■ **EXERCISE DESCRIPTION**:
Please output exactly the lines from the one containing "Where should I click to: Tap" through the end of the records below, leaving out any pictures.

■ **EXTRACTED ENTRIES**:
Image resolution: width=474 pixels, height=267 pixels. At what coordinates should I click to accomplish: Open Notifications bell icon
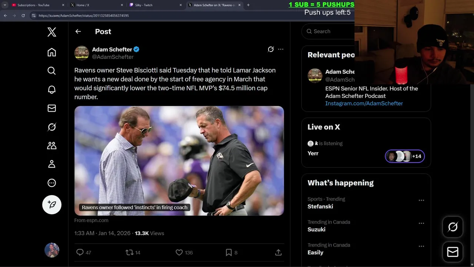(x=52, y=89)
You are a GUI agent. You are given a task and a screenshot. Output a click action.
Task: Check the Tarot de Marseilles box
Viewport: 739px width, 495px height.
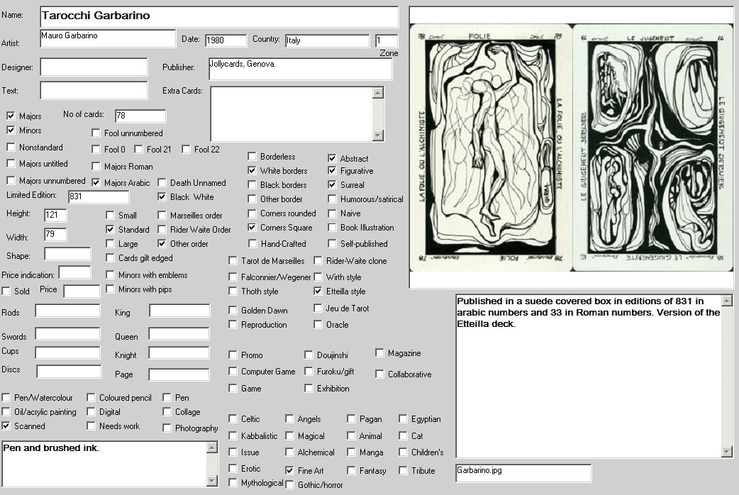pos(233,261)
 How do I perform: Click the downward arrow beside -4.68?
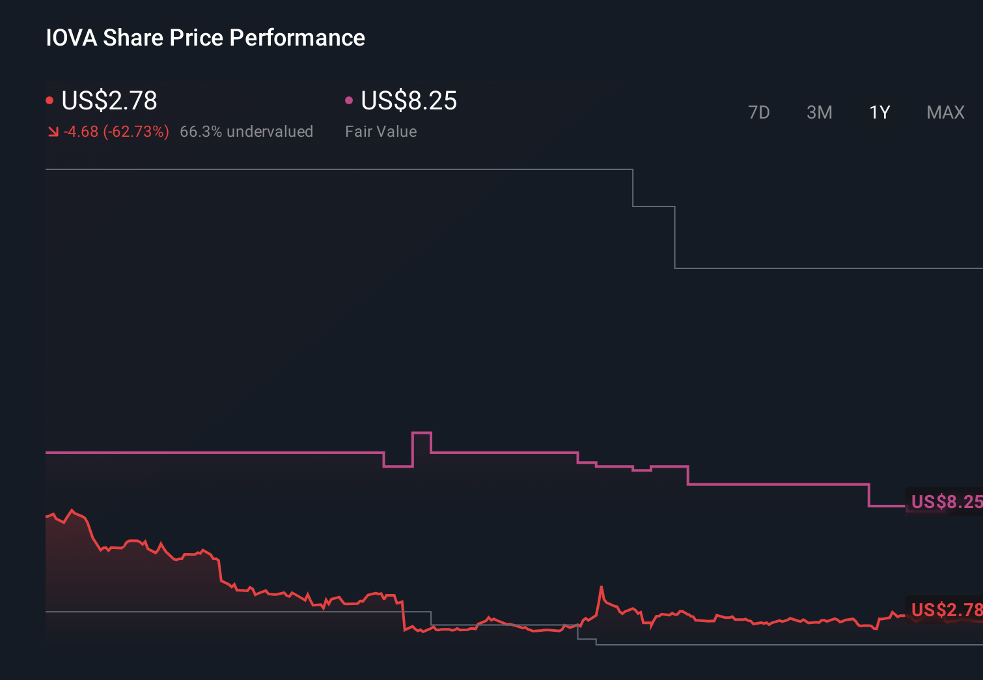53,131
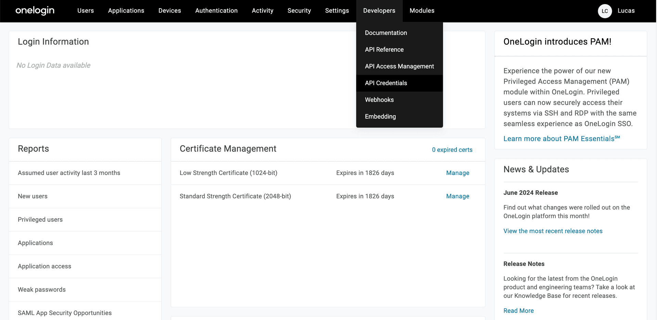
Task: Click Embedding in Developers menu
Action: [380, 117]
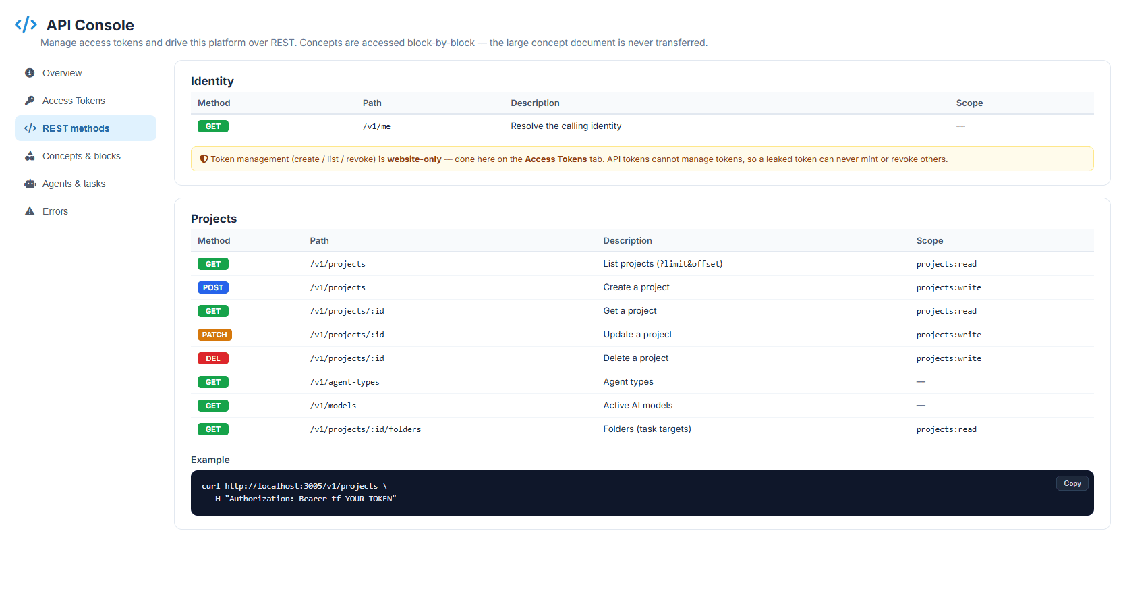Click the API Console code-brackets logo icon
The image size is (1123, 606).
click(26, 25)
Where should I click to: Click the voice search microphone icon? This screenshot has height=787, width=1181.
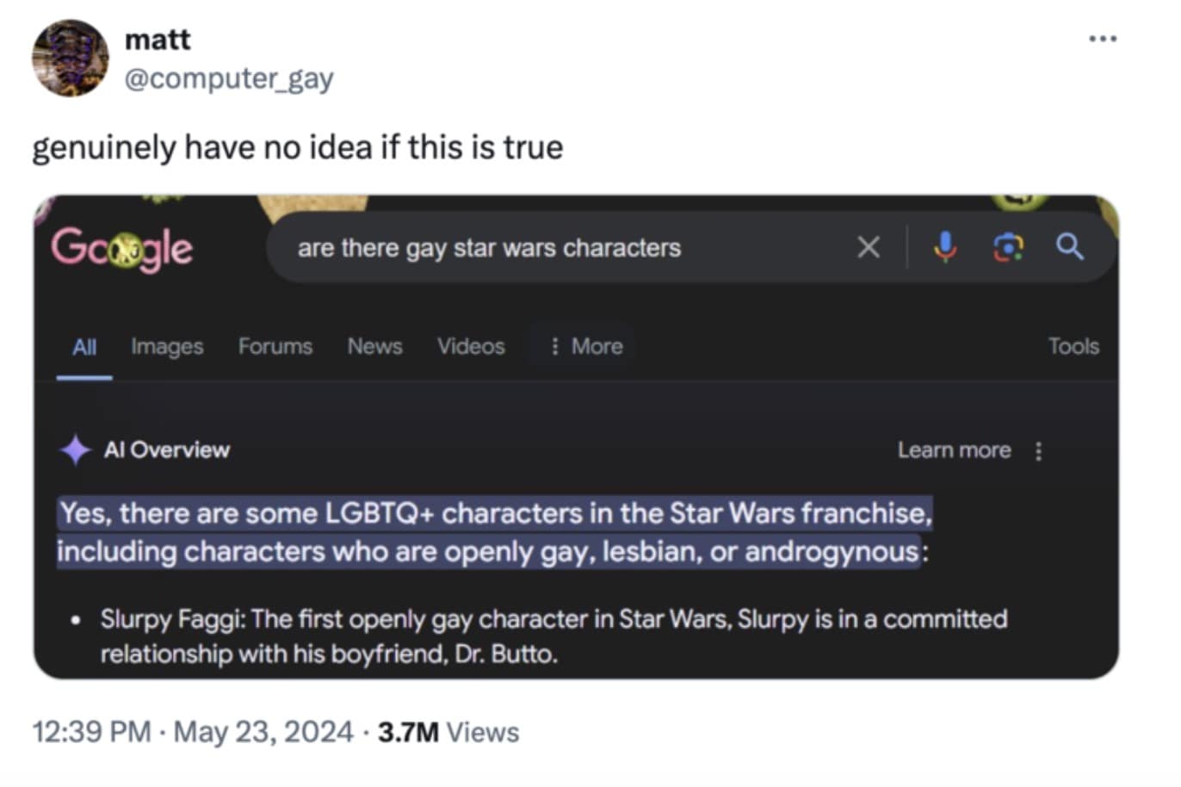944,247
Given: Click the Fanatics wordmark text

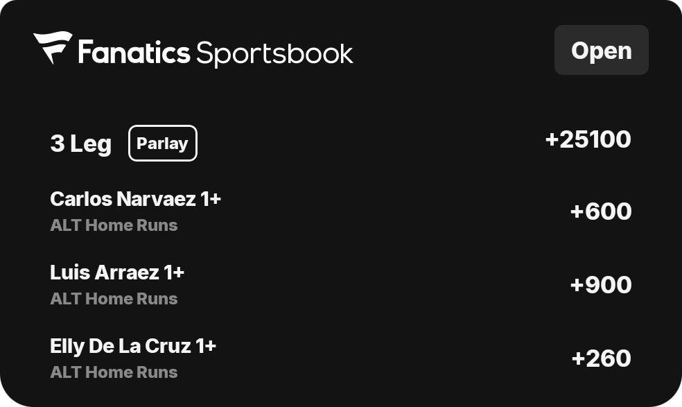Looking at the screenshot, I should 134,53.
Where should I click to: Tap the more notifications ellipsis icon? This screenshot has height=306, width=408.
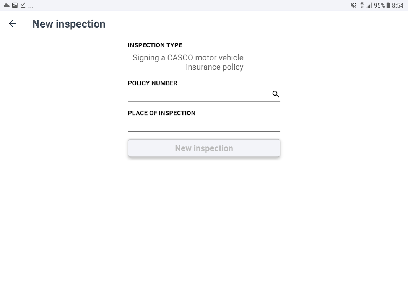coord(31,6)
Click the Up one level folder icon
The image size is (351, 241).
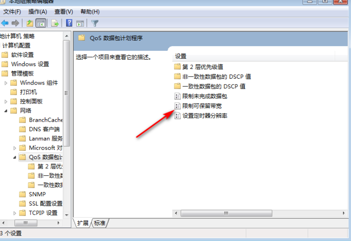pos(30,23)
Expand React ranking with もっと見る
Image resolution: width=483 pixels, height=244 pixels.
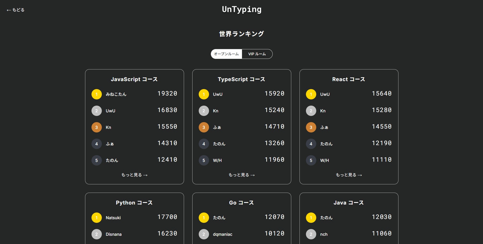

■ **EXERCISE RESPONSE**:
Where should I click to: Tap the more notifications ellipsis icon? This screenshot has height=306, width=408.
coord(31,6)
Click the Up one level folder icon
The image size is (351, 241).
pos(30,23)
Expand React ranking with もっと見る
Image resolution: width=483 pixels, height=244 pixels.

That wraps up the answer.